03:33 Et quel rôle on joue quand on est patron de RSF comme vous pendant ces neuf mois ? Pendant
03:37 neuf mois vous avez négocié avec des talibans vraiment directement ? Comment ça s'est
03:42 passé ? Comment on fait ?
03:43 L'équipe de Reporters sans frontières qui était largement mobilisée, elle a beaucoup
03:46 fait.
03:47 Elle a fait ce que chacun peut voir des actions publiques avec un comité de soutien qui est
03:52 avec des centaines de personnes dans ce comité de soutien.
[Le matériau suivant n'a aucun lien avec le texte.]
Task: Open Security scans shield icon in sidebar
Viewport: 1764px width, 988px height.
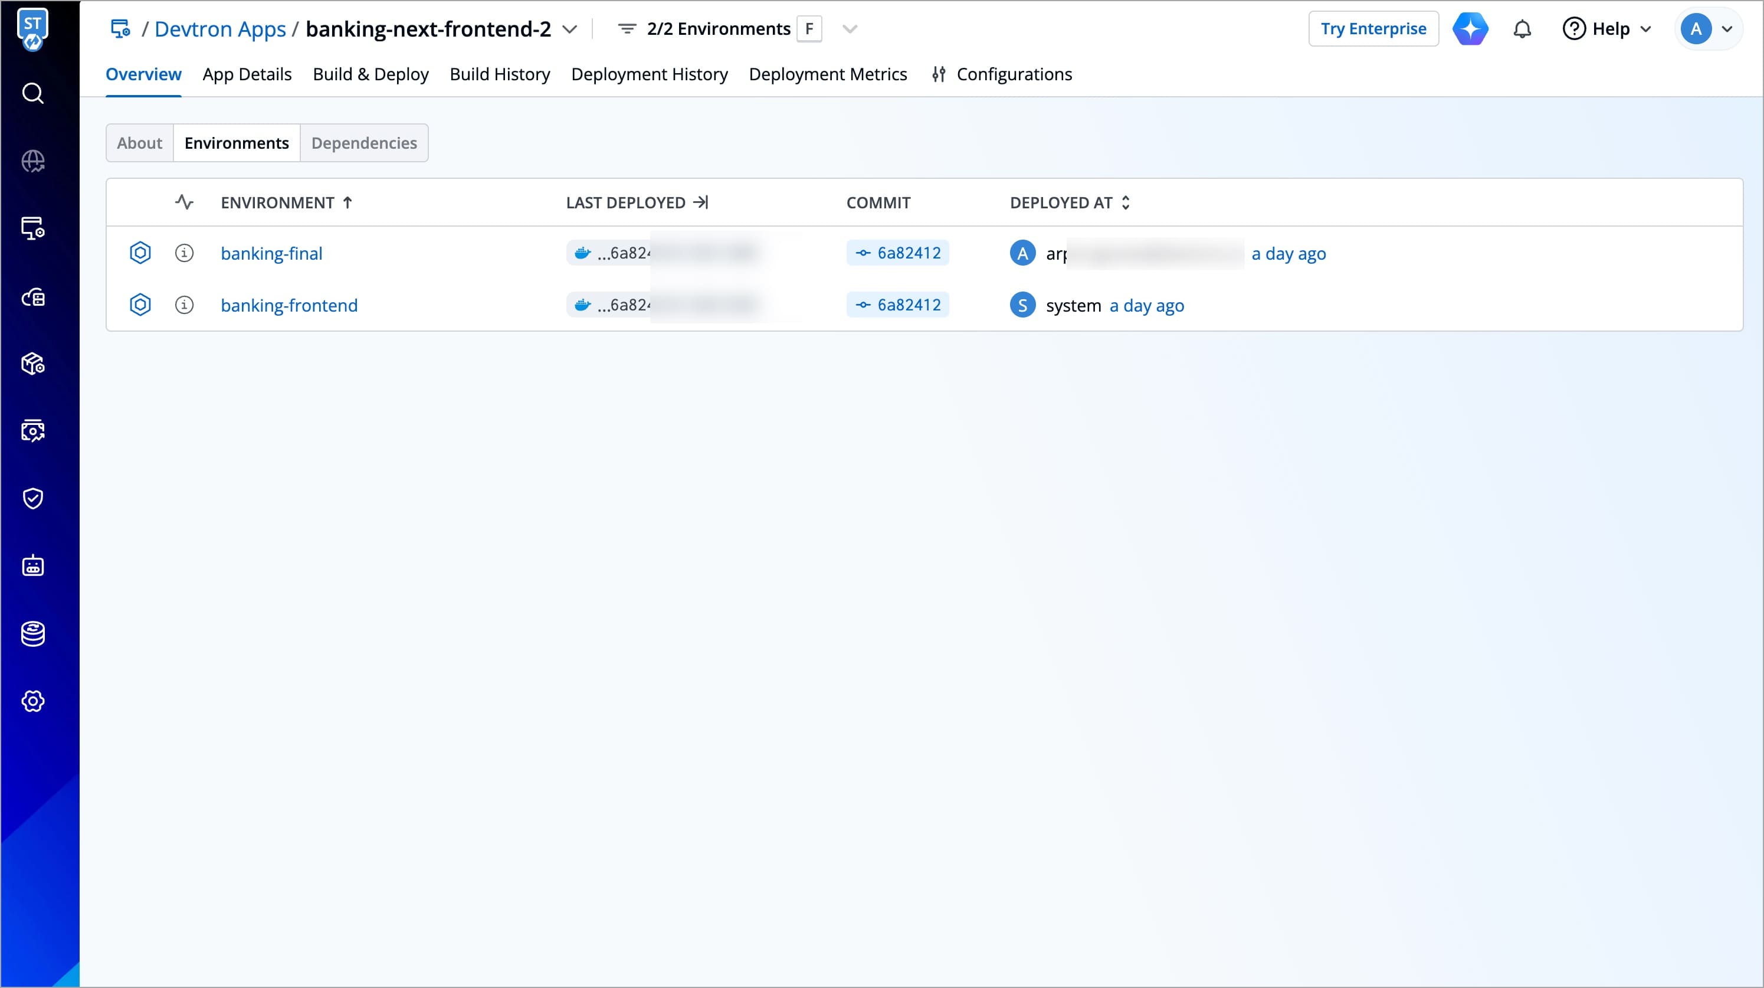Action: click(x=33, y=498)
03:55 Parce que Mortaza Beboudi a bénéficié d'un soutien public très fort et même des villes
03:58 qui ont été engagées pour lui à Douarnenez en Bretagne qui est sa ville de cœur.
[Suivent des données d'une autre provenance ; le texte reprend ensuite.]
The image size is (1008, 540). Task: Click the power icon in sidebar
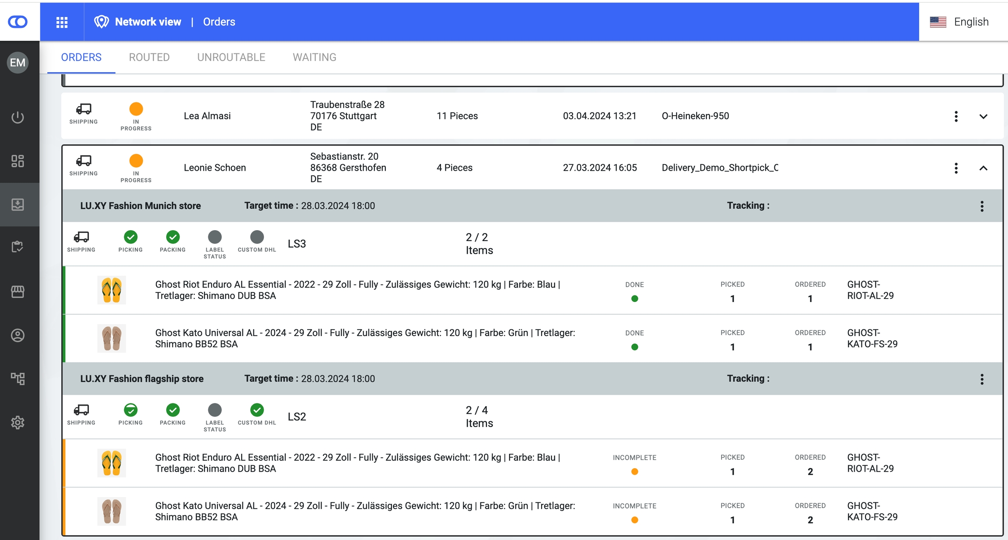coord(18,117)
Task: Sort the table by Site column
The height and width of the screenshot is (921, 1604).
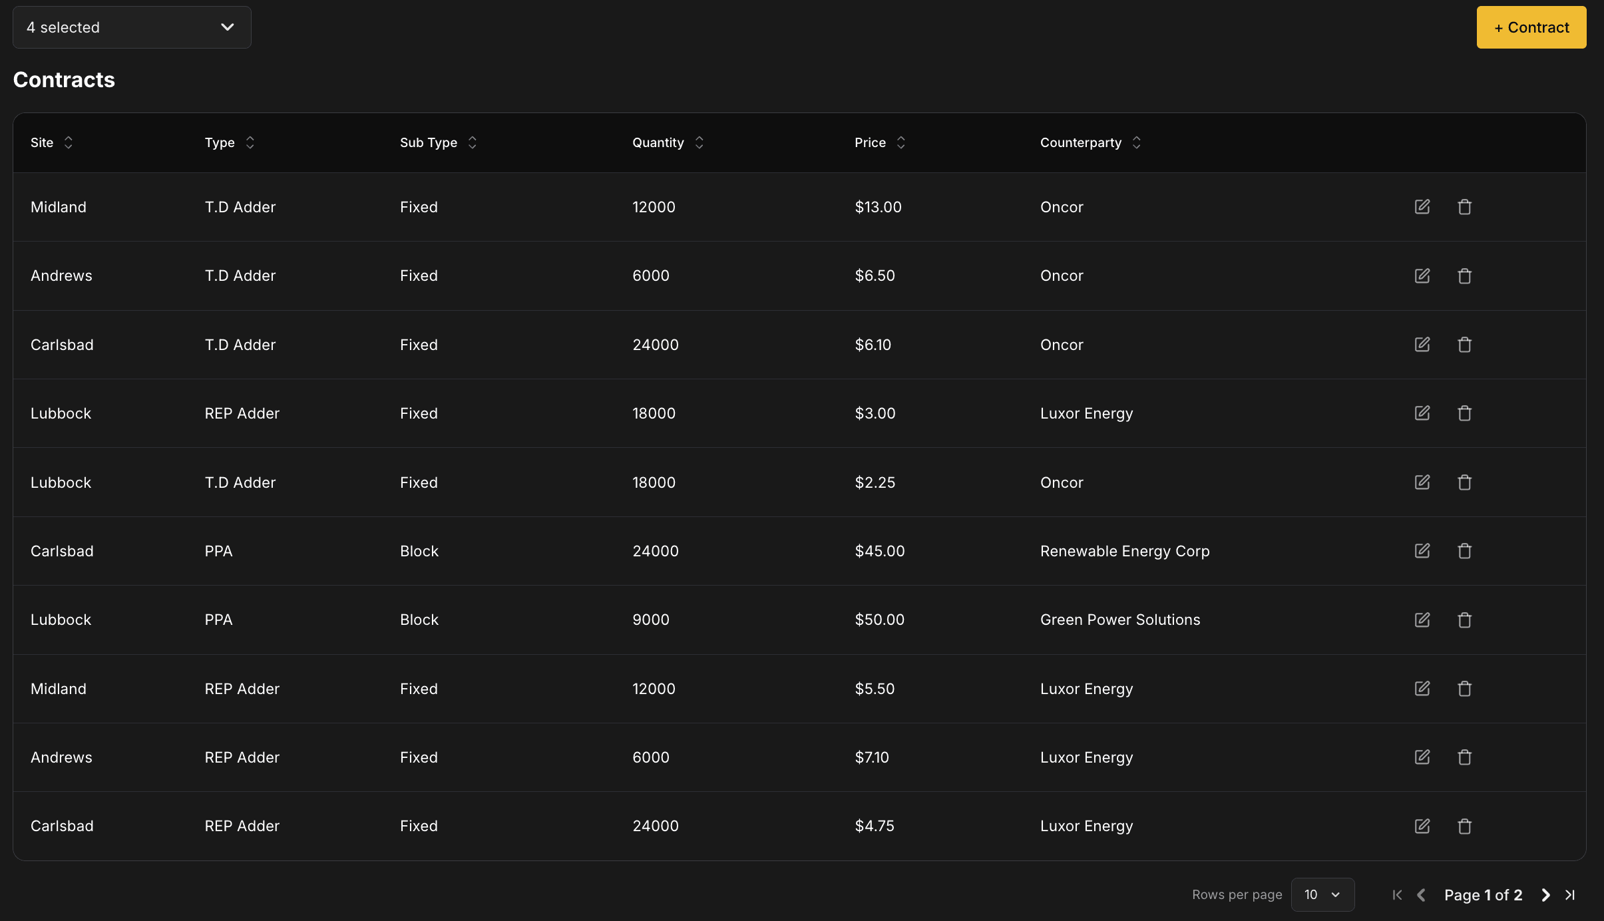Action: pyautogui.click(x=69, y=142)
04:02 Il y a eu beaucoup d'actions publiques et qui étaient importantes parce que nous le
04:05 savions, les talibans écoutaient les messages venus de Paris et martelaient le message par
04:12 des actions publiques.
04:13 Mortaza Beboudi est un journaliste.
04:14 C'était très utile pour d'autres types de démarches, elles plus discrètes.
04:20 Reporters sans frontières a à la fois déposé des recours auprès des rapporteurs internationaux
04:26 de l'ONU, a mandaté des avocats sur place et a discuté sur une base quasi hebdomadaire
04:34 avec différentes personnes au sein du régime des talibans.
04:37 Il est libre, il va revenir en France dans quelques jours.
04:42 Il a déjà fait pas mal d'aller-retour entre ces deux pays, puisque maintenant il
04:47 est français, naturalisé français depuis trois ans.
04:49 Et ce qui est dingue c'est qu'à chaque fois il y retourne en Afghanistan.
04:51 Il y est retourné plusieurs fois alors qu'il a été menacé plusieurs fois dans son pays.
04:55 C'est une histoire tragique et belle en même temps que celle de Mortaza Beboudi.
05:00 Il avait deux ans lorsque les talibans ont pris le pouvoir pour la première fois.
05:04 Ses parents étaient partis en exil en Iran.
05:06 C'est en documentant les manifestations et ce qui se passe au moment de l'élection
05:12 du président iranien Ahmadinejad qu'est née sa vocation de journaliste.
05:18 Il est reparti en Afghanistan, il a utilisé son appareil photo, est devenu photo-reporteur,
05:23 est parti en exil à 15 ans en France.
05:24 Et là, beaucoup séduit par ses qualités professionnelles l'ensemble des rédactions
05:31 dans lesquelles il a travaillé.
05:33 C'était très impressionnant de voir à quel point il fait l'objet d'une estime,
05:37 d'une admiration dans la profession en France.
05:39 D'ailleurs il a été récompensé de plusieurs prix, prix Varennes, prix Bailleux des correspondants
05:43 de guerre.
05:44 Dernière question très rapidement, Christophe Deloire, il y a combien de journalistes encore
05:47 détenus aujourd'hui en Afghanistan ?
05:48 Il y a cinq journalistes en détention en Afghanistan.
05:51 Trois journalistes ont été tués dans le pays depuis le début de l'année.
05:53 Le pays est 156ème sur 180 au classement mondial de la liberté de la presse.
05:58 Merci Christophe Deloire, directeur général de Reporters sans frontières.